* **DOCUMENT SEGMENT**
------------------------------------------------

Bento Bako Lite: Harlequin Highlights 8

If you surf on over to Digital Manga Publishing’s eManga website, where you can read digital copies of manga titles (by buying points to spend on buying or renting them), you’ll find a section of the site under the name “Harlequin.”  What you’ll find there is a collection of short romance titles (most run about 126 pages).  They go for 400 points a piece (you can buy 500 points for $5.50; and I think that’s the “to keep” price; they’re cheaper to just rent).  They are essentially comic adaptations of romance novels.  Since these are short, low budget titles, I feel that it would be best to group them together and review several at once.  This week we’ll look at A Royal Proposition, The Sheikh’s Contract Bride, and To Marry McAllister.

First up is A Royal Proposition, art by Harumo Sanazaki, original text by Marion Lennox.  Penny-Rose O’Shea is a wholesome, simple girl, who is working hard to become a master stonemason.  One day, while working on the palace grounds, she is mysteriously summoned by Queen Marguerite.  Prince Alastair must marry a woman of unimpeachable virtue quickly, for at least a year, to preserve his reign and keep the country intact, in accordance with the will of the previous king.  They have chosen Penny-Rose for this role, forgoing Alastair’s current fiancee, who doesn’t exactly meet the qualifications.  To keep the country from falling apart, Penny-Rose agrees.  Breaking the news to his fiancee Bell goes smoother that he would have thought.  She brushes it off completely, showing total emotional detachment, and not a hint of jealousy.  Though Alastair desires a woman who is more business partner than romantic partner, he finds himself a tad disappointed by her reaction.  The passionate and simple Penny-Rose is Bell’s complete opposite, but can Alastair keep his distance when confronted with her cheerfulness and honest emotions?

------------------------------------------------

* **ENTRIES SUPPLIED**
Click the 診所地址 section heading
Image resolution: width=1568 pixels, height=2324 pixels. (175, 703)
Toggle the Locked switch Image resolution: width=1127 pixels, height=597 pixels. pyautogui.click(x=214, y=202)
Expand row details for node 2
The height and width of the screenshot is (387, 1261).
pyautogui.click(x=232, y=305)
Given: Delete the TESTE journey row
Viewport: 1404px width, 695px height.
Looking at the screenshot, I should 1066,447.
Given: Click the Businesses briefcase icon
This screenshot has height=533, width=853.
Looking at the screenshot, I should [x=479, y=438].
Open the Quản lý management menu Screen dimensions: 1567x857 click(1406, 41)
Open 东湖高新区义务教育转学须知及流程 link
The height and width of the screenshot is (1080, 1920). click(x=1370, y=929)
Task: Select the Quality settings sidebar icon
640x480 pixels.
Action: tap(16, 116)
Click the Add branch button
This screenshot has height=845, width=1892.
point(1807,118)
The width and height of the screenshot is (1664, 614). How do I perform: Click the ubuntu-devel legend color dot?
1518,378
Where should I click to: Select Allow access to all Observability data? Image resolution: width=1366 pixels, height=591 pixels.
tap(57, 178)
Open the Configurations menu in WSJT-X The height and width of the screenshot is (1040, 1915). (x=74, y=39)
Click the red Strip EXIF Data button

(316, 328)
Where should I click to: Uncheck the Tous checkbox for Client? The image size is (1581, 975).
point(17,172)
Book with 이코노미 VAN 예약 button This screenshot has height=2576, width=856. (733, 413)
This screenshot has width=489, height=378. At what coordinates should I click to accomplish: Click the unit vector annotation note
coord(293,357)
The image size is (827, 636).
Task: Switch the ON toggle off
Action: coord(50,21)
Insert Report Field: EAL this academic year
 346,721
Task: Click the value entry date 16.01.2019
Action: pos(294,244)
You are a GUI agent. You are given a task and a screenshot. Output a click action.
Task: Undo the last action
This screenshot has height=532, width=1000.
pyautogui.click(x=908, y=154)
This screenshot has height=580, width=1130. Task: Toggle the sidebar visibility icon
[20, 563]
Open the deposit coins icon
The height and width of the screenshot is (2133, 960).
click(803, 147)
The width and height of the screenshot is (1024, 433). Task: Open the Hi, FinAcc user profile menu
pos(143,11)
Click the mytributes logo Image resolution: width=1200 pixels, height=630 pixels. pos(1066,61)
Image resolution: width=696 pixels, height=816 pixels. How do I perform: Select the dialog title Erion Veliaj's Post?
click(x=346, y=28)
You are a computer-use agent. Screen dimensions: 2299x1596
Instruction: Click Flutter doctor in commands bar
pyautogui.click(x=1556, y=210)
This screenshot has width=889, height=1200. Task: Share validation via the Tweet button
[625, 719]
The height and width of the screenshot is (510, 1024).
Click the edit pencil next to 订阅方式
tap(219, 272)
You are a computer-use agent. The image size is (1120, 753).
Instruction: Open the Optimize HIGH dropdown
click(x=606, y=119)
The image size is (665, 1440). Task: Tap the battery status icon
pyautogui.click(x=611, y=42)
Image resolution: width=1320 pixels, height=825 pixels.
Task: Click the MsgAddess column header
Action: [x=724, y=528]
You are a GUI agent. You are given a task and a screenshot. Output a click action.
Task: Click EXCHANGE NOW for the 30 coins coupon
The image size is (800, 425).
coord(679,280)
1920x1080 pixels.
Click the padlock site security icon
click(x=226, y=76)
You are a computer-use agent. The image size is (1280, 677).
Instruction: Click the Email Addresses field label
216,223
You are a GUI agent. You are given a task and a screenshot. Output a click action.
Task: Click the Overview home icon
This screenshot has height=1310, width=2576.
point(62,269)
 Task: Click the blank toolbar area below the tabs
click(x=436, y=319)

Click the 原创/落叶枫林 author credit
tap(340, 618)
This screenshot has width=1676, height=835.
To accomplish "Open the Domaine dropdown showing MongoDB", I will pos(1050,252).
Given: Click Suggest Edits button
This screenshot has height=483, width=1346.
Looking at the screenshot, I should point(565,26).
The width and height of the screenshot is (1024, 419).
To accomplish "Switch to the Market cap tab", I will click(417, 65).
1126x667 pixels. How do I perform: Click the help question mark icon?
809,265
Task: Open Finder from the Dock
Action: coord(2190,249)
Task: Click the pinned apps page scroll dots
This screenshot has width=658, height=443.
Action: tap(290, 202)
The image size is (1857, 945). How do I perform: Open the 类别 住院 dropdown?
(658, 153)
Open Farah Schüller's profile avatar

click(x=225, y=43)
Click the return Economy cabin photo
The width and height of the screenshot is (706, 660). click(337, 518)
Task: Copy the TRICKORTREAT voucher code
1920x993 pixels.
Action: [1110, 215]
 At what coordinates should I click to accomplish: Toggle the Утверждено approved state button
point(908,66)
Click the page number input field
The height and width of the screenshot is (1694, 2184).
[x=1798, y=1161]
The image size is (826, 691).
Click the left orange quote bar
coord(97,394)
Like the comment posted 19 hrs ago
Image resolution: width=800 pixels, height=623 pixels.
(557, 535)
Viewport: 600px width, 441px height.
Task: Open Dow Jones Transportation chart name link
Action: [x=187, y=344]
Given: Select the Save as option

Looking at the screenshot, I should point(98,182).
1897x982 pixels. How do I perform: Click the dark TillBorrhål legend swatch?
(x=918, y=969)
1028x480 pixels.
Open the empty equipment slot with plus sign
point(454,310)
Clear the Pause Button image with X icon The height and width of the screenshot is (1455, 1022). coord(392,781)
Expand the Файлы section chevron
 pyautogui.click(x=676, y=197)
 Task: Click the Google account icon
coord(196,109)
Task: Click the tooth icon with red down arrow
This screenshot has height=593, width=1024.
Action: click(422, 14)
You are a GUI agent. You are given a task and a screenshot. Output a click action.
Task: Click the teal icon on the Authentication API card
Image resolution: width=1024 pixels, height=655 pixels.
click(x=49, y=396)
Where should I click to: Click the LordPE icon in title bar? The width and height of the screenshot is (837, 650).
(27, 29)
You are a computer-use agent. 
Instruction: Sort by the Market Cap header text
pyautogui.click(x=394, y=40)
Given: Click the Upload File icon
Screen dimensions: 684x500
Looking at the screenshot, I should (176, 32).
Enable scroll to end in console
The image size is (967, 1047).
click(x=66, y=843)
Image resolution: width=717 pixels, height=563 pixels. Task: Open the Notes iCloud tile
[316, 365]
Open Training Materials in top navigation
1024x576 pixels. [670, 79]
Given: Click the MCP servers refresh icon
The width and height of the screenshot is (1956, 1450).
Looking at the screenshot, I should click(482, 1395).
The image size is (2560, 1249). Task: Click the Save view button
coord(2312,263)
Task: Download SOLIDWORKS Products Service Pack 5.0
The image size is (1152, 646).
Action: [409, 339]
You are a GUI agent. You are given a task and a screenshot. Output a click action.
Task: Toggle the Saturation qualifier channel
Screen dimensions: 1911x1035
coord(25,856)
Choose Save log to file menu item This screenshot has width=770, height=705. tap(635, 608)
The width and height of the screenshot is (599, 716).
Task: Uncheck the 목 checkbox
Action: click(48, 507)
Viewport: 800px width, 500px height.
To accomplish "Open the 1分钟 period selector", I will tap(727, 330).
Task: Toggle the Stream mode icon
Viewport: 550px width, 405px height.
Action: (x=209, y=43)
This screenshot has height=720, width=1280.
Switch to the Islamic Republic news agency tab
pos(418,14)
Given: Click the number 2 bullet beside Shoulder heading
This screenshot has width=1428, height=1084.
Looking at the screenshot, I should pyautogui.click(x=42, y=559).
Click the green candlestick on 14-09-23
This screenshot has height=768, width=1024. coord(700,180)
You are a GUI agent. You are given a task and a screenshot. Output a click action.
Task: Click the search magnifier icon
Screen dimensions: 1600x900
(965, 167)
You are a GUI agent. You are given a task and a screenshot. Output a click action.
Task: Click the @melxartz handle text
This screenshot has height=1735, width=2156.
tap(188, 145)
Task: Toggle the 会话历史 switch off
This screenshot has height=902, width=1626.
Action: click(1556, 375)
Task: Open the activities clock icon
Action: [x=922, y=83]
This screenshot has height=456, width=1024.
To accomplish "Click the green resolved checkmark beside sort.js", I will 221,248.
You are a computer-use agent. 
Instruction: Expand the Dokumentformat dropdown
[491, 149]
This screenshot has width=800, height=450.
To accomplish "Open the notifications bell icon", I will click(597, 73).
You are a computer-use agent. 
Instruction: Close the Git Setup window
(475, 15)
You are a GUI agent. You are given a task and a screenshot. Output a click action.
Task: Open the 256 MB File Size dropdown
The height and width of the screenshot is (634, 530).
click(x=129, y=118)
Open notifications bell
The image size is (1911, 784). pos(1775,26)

------------------------------------------------

* **INSTRUCTION 1**
In the Harlequin manga review, what is Penny-Rose O'Shea working hard to become?
* **INSTRUCTION 2**
Extend the Harlequin manga review past its final sentence.
These lines have no connection to the Harlequin manga review.

* **EXERCISE RESPONSE 1**
A master stonemason.

* **EXERCISE RESPONSE 2**
Next, The Sheikh’s Contract Bride, art by Keiko Okamoto, original text by Teresa Southwick (this is part of the Brothers of Bha’Khar series, which includes The Sheikh’s Reluctant Bride, a title I reviewed in a previous edition of Harlequin Highlights).  Adina and Alina are identical twins.  Adina, born first, was soon betrothed to the Crown Prince of Bha’Khar, Sheikh Malik.  As they grew up, Adina was fawned over and groomed by their father to become a queen.  Their mother having left them, Alina is mostly on her own, and grows up independent and a little rebellious.  When the Sheikh calls upon the arrangement and requests that his fiancee come to Bha’Khar for his brother’s wedding (as seen in The Sheikh’s Reluctant Bride), Adina tells her sister that she has fallen in love with someone, and does not want to marry the Sheikh.  She asks Alina to meet him and convince him to call the wedding off, but not just as a proxy; she wants Alina to pretend to be her in her place.  Not wanting to incur the wrath of their father, Alina plans to make Malik call the wedding off with her behavior…which is really just Alina being her obstinate self.  Malik was expecting a dainty, obedient wife, but finds himself intrigued by the strong, spirited woman he has gotten instead.  As Alina begins falling for him as well, she begins to rethink deceiving him.

And finally, To Marry McAllister, art by Junko Murata, original text by Carole Mortimer (Keeping Luke’s Secret).  This title (the novels anyway) is part of a series of books called To Marry the Bachelor Cousins (this is part three) that involve a group of male cousins and the women they marry.  Top model Sabina is engaged to an older, wealthy man named Richard Raisome, who treats her like his possession, as if she’s a piece of art to add to his collection.  He arranges a meeting with a famous painter (and playboy) named Brice McAllister and requests that the young man paint a portrait of Sabina.  Annoyed by Brice’s judging artist’s eyes, and bothered by his intense charm, Sabina uses every excuse in the book to make herself unavailable to be sketched.  Brice, obsessed with discovering the true nature of this beautiful woman who is engaged to such an eccentric older man, finally forces her to sit for him.  As he draws her, he learns more about her, but becomes more confused by her cold demeanor and relationship to Richard Raisome…as Sabina struggles with her own attraction toward Brice.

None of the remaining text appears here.